(What to work on):
Rewrite every line of the records below as a numbered list, dropping any blank lines.

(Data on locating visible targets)
○ ○ ○ ○

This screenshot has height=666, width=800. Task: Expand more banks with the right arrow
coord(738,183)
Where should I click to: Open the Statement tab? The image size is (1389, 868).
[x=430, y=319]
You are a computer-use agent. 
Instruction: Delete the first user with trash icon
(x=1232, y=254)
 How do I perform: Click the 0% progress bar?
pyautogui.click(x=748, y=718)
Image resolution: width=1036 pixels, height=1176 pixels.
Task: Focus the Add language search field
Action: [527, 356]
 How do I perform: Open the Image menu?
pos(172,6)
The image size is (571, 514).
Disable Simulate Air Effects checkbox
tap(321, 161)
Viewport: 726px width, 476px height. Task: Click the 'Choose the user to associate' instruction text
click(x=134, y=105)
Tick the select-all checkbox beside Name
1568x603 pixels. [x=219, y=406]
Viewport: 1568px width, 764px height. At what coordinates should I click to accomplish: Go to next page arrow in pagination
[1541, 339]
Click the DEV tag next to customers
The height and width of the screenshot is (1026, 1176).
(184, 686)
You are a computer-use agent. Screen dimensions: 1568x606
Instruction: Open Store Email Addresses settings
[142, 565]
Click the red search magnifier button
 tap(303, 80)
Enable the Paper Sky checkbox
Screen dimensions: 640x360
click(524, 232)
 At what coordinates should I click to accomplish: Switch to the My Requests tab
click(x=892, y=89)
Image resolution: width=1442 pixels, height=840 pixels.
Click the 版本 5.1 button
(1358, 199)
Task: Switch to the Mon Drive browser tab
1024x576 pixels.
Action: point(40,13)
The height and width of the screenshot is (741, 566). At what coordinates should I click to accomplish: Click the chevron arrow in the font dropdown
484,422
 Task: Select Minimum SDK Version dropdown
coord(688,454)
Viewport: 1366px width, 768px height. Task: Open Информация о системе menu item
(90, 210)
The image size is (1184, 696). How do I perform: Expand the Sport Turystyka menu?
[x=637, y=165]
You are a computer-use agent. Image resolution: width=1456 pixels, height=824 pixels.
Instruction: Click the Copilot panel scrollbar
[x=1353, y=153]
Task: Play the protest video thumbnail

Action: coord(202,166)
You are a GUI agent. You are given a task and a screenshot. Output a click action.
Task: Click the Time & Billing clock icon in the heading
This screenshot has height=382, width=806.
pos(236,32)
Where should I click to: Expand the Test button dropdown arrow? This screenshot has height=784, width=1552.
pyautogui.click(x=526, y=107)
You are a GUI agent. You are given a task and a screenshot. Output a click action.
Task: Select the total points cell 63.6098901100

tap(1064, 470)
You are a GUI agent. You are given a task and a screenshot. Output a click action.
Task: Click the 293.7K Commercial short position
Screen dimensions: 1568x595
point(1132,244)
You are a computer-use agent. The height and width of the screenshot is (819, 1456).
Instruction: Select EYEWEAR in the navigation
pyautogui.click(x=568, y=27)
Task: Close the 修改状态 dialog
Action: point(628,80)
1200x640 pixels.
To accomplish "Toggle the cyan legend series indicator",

○ ○ ○ ○

(Result of this exercise):
1. This screenshot has height=666, width=800. Task: Expand more banks with the right arrow
2. coord(738,183)
3. Where should I click to: Open the Statement tab? The image size is (1389, 868).
4. [x=430, y=319]
5. You are a computer-use agent. 
6. Instruction: Delete the first user with trash icon
7. (x=1232, y=254)
8.  How do I perform: Click the 0% progress bar?
9. pyautogui.click(x=748, y=718)
10. Image resolution: width=1036 pixels, height=1176 pixels.
11. Task: Focus the Add language search field
12. Action: [527, 356]
13.  How do I perform: Open the Image menu?
14. pos(172,6)
15. The image size is (571, 514).
16. Disable Simulate Air Effects checkbox
17. tap(321, 161)
18. Viewport: 726px width, 476px height. Task: Click the 'Choose the user to associate' instruction text
19. click(x=134, y=105)
20. Tick the select-all checkbox beside Name
21. 1568x603 pixels. [x=219, y=406]
22. Viewport: 1568px width, 764px height. At what coordinates should I click to accomplish: Go to next page arrow in pagination
23. [1541, 339]
24. Click the DEV tag next to customers
25. The height and width of the screenshot is (1026, 1176).
26. (184, 686)
27. You are a computer-use agent. Screen dimensions: 1568x606
28. Instruction: Open Store Email Addresses settings
29. [142, 565]
30. Click the red search magnifier button
31.  tap(303, 80)
32. Enable the Paper Sky checkbox
33. Screen dimensions: 640x360
34. click(524, 232)
35.  At what coordinates should I click to accomplish: Switch to the My Requests tab
36. click(x=892, y=89)
37. Image resolution: width=1442 pixels, height=840 pixels.
38. Click the 版本 5.1 button
39. (1358, 199)
40. Task: Switch to the Mon Drive browser tab
41. 1024x576 pixels.
42. Action: point(40,13)
43. The height and width of the screenshot is (741, 566). At what coordinates should I click to accomplish: Click the chevron arrow in the font dropdown
44. 484,422
45.  Task: Select Minimum SDK Version dropdown
46. coord(688,454)
47. Viewport: 1366px width, 768px height. Task: Open Информация о системе menu item
48. (90, 210)
49. The image size is (1184, 696). How do I perform: Expand the Sport Turystyka menu?
50. [x=637, y=165]
51. You are a computer-use agent. Image resolution: width=1456 pixels, height=824 pixels.
52. Instruction: Click the Copilot panel scrollbar
53. [x=1353, y=153]
54. Task: Play the protest video thumbnail
55. Action: coord(202,166)
56. You are a GUI agent. You are given a task and a screenshot. Output a click action.
57. Task: Click the Time & Billing clock icon in the heading
58. This screenshot has height=382, width=806.
59. pos(236,32)
60. Where should I click to: Expand the Test button dropdown arrow? This screenshot has height=784, width=1552.
61. pyautogui.click(x=526, y=107)
62. You are a GUI agent. You are given a task and a screenshot. Output a click action.
63. Task: Select the total points cell 63.6098901100
64. tap(1064, 470)
65. You are a GUI agent. You are given a task and a screenshot. Output a click action.
66. Task: Click the 293.7K Commercial short position
67. Screen dimensions: 1568x595
68. point(1132,244)
69. You are a computer-use agent. The height and width of the screenshot is (819, 1456).
70. Instruction: Select EYEWEAR in the navigation
71. pyautogui.click(x=568, y=27)
72. Task: Close the 修改状态 dialog
73. Action: point(628,80)
74. 1200x640 pixels.
75. To accomplish "Toggle the cyan legend series indicator",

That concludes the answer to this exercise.